Cushing Syndrome, Neoplasms

Status

Completed

Phase

Phase 1

Locations

United States

Study Type

Interventional

Intervention

Dabigatran Etexilate

Relacorilant

About this trial

This is an interventional treatment trial for Cushing Syndrome

Eligibility Criteria

18 Years - 55 Years (Adult)All SexesAccepts Healthy Volunteers

Inclusion Criteria:

Must agree to use an adequate method of contraception
Healthy men or non-pregnant, non-lactating healthy women of non-childbearing potential
Body mass index (BMI) of 19.0 to 32.0 kg/m^2 as measured at screening
Weight ≥50 kg at screening

Exclusion Criteria:

Serious adverse reaction or serious hypersensitivity to any drug or the formulation excipients
Presence or history of clinically significant allergy requiring treatment, as judged by the Investigator.
Significant serious skin disease, including rash, food allergy, eczema, psoriasis, or urticaria
History of clinically significant cardiovascular, renal, hepatic, chronic respiratory or gastrointestinal disease, bleeding disorder or abnormal bleeding, or clinically significant active bleeding, congenital or acquired clotting disorders, neurological or psychiatric disorder
History of esophagitis, gastritis, gastroesophageal reflux surgery, or significant trauma or surgery within 1 month of IMP/NIMP administration
Have poor venous access that limits phlebotomy
Evidence of current severe acute respiratory syndrome coronavirus 2 (SARS-CoV-2) infection
Clinically significant abnormal clinical chemistry, hematology or thrombocytopenia, coagulation or urinalysis
Positive hepatitis B surface antigen (HBsAg), hepatitis C virus antibody (HCV Ab) or human immunodeficiency virus (HIV) antibody results
Evidence of renal impairment at screening
Pregnant or lactating women
Women of childbearing potential.
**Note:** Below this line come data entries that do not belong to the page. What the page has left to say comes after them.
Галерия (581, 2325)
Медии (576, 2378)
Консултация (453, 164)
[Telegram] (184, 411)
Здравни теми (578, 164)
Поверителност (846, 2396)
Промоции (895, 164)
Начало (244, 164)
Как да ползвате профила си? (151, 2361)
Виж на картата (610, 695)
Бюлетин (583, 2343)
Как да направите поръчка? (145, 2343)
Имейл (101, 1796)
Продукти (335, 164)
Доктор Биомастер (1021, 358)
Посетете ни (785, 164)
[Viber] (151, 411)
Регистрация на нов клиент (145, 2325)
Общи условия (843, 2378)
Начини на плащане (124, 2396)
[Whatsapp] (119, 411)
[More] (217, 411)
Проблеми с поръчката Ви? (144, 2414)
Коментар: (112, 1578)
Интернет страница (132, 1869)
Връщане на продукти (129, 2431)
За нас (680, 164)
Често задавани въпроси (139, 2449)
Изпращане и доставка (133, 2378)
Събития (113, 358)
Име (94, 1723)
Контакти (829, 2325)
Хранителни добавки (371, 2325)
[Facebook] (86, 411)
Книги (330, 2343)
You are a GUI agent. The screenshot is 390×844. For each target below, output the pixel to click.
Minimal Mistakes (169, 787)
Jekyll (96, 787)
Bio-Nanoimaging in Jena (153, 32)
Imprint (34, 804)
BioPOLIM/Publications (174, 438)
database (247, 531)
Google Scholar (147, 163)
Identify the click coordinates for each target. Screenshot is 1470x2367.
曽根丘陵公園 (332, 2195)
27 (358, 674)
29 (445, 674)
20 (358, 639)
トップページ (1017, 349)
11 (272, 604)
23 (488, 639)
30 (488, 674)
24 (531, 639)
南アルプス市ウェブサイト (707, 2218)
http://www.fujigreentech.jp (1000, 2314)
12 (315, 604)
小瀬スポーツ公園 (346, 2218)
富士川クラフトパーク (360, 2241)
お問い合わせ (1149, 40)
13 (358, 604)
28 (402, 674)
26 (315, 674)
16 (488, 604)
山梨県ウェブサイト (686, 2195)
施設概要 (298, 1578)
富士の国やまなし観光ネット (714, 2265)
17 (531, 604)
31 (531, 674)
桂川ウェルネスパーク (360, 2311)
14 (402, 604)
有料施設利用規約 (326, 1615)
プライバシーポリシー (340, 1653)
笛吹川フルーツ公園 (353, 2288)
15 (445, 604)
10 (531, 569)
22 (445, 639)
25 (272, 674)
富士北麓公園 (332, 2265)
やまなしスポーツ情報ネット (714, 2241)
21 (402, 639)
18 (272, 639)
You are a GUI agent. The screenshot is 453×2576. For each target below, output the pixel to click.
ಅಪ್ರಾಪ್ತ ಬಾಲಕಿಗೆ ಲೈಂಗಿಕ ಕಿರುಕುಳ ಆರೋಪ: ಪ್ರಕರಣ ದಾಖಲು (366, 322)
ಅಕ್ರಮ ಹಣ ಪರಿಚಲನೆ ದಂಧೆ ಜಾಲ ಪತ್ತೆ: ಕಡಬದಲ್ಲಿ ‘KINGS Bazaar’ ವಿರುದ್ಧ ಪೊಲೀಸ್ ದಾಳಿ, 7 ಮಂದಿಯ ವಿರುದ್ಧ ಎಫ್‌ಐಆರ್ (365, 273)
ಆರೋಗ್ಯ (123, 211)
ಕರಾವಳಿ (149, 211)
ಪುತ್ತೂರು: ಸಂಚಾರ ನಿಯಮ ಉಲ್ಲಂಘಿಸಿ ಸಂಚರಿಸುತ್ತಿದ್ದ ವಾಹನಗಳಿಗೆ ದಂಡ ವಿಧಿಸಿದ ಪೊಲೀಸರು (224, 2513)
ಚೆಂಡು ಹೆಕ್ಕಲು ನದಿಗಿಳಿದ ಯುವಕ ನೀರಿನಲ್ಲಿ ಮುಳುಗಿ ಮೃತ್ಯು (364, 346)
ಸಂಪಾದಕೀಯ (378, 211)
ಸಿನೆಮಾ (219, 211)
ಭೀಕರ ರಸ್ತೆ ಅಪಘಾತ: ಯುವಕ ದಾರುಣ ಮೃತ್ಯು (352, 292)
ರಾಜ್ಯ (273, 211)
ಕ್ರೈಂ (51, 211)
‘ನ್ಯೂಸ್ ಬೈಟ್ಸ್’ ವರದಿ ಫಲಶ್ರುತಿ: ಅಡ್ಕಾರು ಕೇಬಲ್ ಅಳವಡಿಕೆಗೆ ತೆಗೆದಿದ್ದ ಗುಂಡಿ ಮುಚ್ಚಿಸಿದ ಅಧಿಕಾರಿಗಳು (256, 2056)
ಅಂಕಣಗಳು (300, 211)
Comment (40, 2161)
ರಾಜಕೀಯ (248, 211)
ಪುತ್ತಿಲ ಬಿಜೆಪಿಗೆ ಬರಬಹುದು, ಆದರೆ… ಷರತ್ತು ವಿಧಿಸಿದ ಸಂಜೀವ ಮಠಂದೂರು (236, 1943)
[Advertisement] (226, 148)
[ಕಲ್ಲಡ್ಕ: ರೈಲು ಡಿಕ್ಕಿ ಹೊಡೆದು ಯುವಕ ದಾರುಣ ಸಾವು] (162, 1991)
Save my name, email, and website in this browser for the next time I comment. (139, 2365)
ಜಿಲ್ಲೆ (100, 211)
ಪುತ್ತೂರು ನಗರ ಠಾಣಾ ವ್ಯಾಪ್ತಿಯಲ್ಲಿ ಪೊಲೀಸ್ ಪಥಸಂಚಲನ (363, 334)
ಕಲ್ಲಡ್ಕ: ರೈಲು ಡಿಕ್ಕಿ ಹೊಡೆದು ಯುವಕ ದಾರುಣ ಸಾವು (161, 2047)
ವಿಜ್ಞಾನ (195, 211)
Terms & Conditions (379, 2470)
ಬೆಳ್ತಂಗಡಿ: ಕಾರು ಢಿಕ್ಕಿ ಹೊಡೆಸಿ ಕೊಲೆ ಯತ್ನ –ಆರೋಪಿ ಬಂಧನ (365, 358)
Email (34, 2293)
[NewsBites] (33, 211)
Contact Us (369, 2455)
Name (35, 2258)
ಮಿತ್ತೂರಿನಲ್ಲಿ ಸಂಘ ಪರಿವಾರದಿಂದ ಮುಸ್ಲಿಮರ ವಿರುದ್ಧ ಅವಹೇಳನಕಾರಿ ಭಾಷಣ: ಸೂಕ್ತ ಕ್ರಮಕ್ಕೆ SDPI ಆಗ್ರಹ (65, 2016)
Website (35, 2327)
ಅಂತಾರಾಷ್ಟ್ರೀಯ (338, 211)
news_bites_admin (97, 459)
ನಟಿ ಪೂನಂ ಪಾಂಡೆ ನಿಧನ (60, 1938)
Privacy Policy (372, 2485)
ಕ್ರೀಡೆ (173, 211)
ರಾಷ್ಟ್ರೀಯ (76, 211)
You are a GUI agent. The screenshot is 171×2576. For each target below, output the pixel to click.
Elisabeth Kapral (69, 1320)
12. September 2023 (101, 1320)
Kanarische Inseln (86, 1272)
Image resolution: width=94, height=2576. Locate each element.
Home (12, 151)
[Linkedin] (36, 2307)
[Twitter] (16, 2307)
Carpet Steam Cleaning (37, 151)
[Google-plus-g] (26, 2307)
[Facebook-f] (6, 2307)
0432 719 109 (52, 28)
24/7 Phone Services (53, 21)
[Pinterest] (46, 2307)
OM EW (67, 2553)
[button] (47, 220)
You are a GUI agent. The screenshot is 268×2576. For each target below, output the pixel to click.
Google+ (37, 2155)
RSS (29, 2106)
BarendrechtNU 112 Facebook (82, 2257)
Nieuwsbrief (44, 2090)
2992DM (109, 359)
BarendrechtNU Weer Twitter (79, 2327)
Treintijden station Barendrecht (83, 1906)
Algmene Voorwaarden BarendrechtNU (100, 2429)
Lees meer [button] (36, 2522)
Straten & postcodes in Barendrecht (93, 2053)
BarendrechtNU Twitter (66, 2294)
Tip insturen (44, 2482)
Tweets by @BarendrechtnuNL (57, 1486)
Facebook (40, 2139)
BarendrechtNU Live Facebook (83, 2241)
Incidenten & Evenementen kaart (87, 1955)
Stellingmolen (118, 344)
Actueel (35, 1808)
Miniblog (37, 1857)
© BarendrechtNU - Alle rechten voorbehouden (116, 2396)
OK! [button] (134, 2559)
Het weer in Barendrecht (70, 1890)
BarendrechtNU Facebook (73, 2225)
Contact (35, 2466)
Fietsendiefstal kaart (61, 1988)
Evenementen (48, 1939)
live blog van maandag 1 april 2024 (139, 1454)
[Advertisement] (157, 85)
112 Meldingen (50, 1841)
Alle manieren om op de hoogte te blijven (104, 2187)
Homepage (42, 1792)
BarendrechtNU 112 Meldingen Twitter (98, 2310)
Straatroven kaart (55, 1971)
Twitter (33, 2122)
A woman is considered of childbearing potential unless she is permanently sterile or is postmenopausal
Participants who have received any IMP in a clinical research study within 5 half-lives or within 30 days prior to first dose.
Participants who are taking, or have taken, any prescribed or over-the-counter drug or herbal remedies in the 14 days before IMP/NIMP administration.
Participants who are currently using glucocorticoids or have a history of systemic glucocorticoid use at any dose within the last 12 months before IMP/NIMP administration, or 3 months for inhaled products
Participants who are taking, or have taken, heparin, vitamin K antagonists or anti-platelet agents within 1 month before IMP/NIMP administration
Participants who are taking, or have taken, selective serotonin re-uptake inhibitors, serotonin and norepinephrine re-uptake inhibitors within 3 months before IMP/NIMP administration
History of any drug or alcohol abuse in the past 2 years
A confirmed positive alcohol urine test at screening or admission
Current smokers and those who have smoked within the last 12 months
Current users of e-cigarettes and nicotine replacement products and those who have used these products within the last 12 months
Positive drugs of abuse test result
Male participants with pregnant or lactating partners
Donation of blood within 2 months or donation of plasma within 7 days prior to first dose of study medication

Sites / Locations

Site 01

Arms of the Study

Arm 1

Arm Type

Experimental

Arm Label

Dabigatran Etexilate (NIMP) and Relacorilant (IMP)

Arm Description

Following an overnight fast, participants will receive 75 mg dabigatran etexilate on Day 1, 400 mg dose of relacorilant QD on Days 3 to 13, and 75 mg dabigatran etexilate on Day 12. On Day 12, dabigatran etexilate will be dosed at approximately the same time as the relacorilant dose.

Outcomes

Primary Outcome Measures

Maximum Observed Plasma Concentration (Cmax) of Dabigatran When Administered With and Without Relacorilant

Area Under the Curve from Time 0 to the Time of Last Measurable Concentration (AUC0-last) of Dabigatran When Administered With and Without Relacorilant

Area Under the Curve from Time 0 Extrapolated to Infinity (AUC 0-inf) of Dabigatran When Administered With and Without Relacorilant

Secondary Outcome Measures

Plasma Concentrations of Relacorilant

Number of Participants with Adverse Events (AEs) and Serious Adverse Events (SAEs)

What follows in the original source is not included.